[start of Given data]

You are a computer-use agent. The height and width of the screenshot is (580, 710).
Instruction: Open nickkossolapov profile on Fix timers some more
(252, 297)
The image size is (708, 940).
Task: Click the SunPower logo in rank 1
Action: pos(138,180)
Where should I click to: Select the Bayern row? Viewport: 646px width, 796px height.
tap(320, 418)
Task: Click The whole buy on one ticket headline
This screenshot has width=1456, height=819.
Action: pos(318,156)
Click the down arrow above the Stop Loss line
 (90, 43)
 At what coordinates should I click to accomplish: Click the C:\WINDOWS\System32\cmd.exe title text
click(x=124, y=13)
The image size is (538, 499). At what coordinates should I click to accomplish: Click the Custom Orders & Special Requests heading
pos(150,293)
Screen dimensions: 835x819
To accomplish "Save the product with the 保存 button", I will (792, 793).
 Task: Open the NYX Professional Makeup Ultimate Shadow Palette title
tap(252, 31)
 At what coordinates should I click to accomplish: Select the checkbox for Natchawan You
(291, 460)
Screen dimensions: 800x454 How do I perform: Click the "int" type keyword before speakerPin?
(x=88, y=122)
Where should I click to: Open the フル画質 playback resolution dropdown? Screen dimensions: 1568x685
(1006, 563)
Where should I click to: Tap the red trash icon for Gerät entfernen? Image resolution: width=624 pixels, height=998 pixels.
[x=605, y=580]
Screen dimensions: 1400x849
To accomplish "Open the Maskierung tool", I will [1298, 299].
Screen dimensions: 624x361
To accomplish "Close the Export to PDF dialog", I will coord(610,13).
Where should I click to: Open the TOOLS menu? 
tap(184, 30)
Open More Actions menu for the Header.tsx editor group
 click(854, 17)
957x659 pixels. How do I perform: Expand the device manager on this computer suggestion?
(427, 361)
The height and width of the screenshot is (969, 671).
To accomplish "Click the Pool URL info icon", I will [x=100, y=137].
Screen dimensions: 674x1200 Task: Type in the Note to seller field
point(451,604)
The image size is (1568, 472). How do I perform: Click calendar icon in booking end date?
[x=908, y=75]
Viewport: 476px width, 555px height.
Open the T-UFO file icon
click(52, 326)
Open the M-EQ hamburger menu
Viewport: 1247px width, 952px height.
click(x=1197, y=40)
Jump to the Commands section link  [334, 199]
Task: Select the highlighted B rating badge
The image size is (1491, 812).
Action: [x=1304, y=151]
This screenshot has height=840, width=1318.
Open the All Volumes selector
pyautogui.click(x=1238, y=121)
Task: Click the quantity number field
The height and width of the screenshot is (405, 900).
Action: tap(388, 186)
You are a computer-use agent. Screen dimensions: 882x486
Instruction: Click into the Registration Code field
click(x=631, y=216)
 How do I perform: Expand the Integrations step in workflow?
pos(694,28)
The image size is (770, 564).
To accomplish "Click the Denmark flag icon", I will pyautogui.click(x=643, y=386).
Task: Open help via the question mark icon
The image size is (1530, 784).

[end of Given data]

What you need to do:
Reproduce the lines of the listing above verbatim, beginning with its first line and stopping after the line that contains "pos(150,293)".

The solution:
You are a computer-use agent. The height and width of the screenshot is (580, 710).
Instruction: Open nickkossolapov profile on Fix timers some more
(252, 297)
The image size is (708, 940).
Task: Click the SunPower logo in rank 1
Action: pos(138,180)
Where should I click to: Select the Bayern row? Viewport: 646px width, 796px height.
tap(320, 418)
Task: Click The whole buy on one ticket headline
This screenshot has width=1456, height=819.
Action: pos(318,156)
Click the down arrow above the Stop Loss line
 (90, 43)
 At what coordinates should I click to accomplish: Click the C:\WINDOWS\System32\cmd.exe title text
click(x=124, y=13)
The image size is (538, 499). At what coordinates should I click to accomplish: Click the Custom Orders & Special Requests heading
pos(150,293)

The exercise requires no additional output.